Last month, Avik Roy, a senior fellow at the Manhattan Institute and an NR contributor, released a health-care-reform plan intended to push the entire American health-care system in a more free-market direction. Calls for repealing Obamacare, he argues, kind of miss the point: It’s a bad law that distorts the American health-care system and increases government spending, but the American health-care system is already dominated by government, and we need a plan to fix that.
Avik maintains liberalizing American health care can even be accomplished without getting rid of Obamacare, but by deregulating its exchanges, making health insurance more consumer-focused, and using the exchanges to privatize Medicaid and Medicare (this actually turns out to be a more conservative plan for Medicare than what Paul Ryan has proposed). His full plan is here and Agenda intern Callie Gable summarized it here.

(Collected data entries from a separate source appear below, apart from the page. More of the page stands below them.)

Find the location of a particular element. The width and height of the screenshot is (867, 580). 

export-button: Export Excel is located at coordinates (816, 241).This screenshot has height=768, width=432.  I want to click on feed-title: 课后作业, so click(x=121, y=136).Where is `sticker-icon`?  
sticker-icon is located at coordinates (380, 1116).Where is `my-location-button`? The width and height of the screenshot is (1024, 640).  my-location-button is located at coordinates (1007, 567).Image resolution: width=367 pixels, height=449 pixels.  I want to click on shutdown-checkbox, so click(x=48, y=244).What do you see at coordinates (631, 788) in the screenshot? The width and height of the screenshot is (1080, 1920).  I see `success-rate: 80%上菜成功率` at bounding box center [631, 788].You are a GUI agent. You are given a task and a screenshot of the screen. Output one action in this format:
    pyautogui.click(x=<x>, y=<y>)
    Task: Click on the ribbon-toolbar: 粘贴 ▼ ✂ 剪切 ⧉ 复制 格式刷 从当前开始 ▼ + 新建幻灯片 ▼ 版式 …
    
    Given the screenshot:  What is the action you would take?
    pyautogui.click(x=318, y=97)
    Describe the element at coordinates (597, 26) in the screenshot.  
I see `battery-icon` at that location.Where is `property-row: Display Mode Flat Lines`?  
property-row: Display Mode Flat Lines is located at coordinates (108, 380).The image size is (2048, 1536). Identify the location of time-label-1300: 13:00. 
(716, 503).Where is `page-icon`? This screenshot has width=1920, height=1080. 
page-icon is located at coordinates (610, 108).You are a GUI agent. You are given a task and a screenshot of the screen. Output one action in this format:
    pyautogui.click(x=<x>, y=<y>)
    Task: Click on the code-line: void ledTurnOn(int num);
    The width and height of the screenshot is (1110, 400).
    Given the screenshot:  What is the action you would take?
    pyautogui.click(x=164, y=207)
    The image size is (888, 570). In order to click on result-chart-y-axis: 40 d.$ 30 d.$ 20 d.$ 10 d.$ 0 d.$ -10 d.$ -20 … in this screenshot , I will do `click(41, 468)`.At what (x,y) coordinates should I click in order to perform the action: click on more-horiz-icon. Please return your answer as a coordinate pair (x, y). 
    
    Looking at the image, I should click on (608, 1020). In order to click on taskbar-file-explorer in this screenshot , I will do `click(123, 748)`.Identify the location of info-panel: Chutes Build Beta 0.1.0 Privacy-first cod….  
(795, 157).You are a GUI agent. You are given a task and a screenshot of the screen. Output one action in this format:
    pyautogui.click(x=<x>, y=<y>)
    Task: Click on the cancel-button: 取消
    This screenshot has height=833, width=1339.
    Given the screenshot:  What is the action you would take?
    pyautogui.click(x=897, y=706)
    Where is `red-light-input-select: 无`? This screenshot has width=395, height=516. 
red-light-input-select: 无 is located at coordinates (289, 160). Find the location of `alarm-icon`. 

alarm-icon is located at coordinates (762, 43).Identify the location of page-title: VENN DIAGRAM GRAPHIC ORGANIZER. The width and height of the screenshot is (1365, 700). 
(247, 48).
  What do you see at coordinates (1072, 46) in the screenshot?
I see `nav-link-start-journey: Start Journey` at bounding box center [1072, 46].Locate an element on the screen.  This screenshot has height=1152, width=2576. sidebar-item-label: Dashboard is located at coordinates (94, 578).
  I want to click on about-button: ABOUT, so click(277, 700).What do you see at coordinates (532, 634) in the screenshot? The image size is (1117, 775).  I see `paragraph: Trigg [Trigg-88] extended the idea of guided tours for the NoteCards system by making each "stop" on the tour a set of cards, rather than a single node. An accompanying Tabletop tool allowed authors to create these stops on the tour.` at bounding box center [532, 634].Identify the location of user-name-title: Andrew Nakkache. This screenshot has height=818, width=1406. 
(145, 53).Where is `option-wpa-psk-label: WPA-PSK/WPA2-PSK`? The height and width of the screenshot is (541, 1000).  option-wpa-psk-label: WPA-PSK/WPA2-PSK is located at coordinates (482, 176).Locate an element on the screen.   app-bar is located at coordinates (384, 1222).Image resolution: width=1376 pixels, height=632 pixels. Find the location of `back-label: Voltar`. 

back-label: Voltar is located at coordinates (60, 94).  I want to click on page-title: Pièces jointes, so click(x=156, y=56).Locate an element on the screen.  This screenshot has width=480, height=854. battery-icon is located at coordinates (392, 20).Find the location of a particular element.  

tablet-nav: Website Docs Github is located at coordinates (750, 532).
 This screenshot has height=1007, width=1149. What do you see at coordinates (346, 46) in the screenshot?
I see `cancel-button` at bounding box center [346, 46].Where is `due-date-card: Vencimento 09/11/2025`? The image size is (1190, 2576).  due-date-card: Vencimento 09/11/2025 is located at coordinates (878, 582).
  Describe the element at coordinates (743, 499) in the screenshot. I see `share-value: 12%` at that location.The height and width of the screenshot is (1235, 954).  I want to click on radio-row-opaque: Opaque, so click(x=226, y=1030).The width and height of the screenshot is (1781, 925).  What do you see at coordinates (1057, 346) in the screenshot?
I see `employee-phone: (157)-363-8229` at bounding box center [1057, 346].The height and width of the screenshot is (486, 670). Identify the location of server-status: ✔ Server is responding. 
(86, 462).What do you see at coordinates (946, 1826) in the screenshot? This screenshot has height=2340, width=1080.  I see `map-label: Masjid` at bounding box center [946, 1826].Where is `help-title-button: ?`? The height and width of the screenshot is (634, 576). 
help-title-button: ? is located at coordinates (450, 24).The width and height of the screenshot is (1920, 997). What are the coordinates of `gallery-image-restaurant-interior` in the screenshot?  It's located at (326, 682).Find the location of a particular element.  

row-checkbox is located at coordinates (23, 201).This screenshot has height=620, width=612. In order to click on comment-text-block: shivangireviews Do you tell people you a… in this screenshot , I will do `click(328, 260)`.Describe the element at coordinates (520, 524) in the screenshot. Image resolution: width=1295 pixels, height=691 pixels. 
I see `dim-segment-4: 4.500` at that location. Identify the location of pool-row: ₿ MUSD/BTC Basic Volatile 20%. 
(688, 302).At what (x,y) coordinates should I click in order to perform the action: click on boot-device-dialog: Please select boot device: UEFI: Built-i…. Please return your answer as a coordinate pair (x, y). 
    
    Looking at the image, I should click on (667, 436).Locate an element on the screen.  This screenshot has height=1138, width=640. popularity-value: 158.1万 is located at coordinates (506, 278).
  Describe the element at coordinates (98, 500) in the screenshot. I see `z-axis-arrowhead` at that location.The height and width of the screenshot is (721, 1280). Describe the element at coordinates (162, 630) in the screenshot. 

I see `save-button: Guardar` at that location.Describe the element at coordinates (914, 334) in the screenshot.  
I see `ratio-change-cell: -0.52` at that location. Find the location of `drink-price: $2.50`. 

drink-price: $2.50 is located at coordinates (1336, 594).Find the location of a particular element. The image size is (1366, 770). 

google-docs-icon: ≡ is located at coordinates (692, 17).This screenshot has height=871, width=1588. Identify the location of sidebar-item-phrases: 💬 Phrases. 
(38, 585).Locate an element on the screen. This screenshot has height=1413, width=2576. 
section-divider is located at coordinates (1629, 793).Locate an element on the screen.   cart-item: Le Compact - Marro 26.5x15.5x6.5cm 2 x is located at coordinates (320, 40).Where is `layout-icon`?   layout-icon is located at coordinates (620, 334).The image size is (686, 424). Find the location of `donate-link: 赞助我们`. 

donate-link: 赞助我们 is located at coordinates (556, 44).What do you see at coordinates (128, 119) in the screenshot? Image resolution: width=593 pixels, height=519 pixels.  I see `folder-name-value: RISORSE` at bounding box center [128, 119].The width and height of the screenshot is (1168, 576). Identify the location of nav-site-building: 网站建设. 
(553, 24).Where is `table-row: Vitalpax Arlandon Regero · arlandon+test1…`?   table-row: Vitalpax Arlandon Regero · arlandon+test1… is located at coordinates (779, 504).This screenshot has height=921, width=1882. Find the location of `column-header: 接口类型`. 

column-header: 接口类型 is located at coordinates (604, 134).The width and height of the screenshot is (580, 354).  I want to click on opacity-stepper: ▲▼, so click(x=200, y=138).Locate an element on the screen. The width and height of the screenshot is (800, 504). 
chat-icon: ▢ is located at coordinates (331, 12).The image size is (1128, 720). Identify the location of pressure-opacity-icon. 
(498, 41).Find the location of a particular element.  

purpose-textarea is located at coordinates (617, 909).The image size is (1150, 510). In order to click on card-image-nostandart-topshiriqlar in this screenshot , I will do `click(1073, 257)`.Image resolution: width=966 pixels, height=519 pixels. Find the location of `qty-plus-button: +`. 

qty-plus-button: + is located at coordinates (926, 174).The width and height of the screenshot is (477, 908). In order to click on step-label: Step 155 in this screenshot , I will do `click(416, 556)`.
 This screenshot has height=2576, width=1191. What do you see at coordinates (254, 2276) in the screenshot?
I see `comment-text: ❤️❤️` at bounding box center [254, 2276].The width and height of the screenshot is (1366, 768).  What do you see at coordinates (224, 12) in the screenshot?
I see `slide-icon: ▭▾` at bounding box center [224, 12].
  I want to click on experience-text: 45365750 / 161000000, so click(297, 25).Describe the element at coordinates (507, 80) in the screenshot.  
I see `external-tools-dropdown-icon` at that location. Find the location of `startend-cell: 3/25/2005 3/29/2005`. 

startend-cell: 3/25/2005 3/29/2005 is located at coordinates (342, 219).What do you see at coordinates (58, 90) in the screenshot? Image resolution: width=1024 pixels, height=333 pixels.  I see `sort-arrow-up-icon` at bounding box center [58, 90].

This week, he presented the plan in New York — his pitch lays out what he thinks is wrong with the American health-care system (we’re already a single-payer country already, he points out) and what’s a politically plausible way to fix it. It’s well worth a watch:
Roy’s plan has conservative solutions to a number of problems that non-health-policy people are probably not even aware of: One of the main problems with Medicaid, for instance, is not just that it’s an overregulated single-payer benefit, but also that costs are split between the federal government (which pays for the majority of the costs and imposes rules on state) and the states (which pay the rest and actually administer it). Roy’s idea, which is taken quite seriously across the ideological spectrum, is to divide the program into its two main parts — give the federal government total responsibility for funding the normal health insurance Medicaid provides, while leave it to states to finance and provide long-term-care benefits (nursing home care, etc.) to the elderly and the disabled, a hugely expensive part of the program. Callie has an explanation of the advantages and drawbacks of that approach here.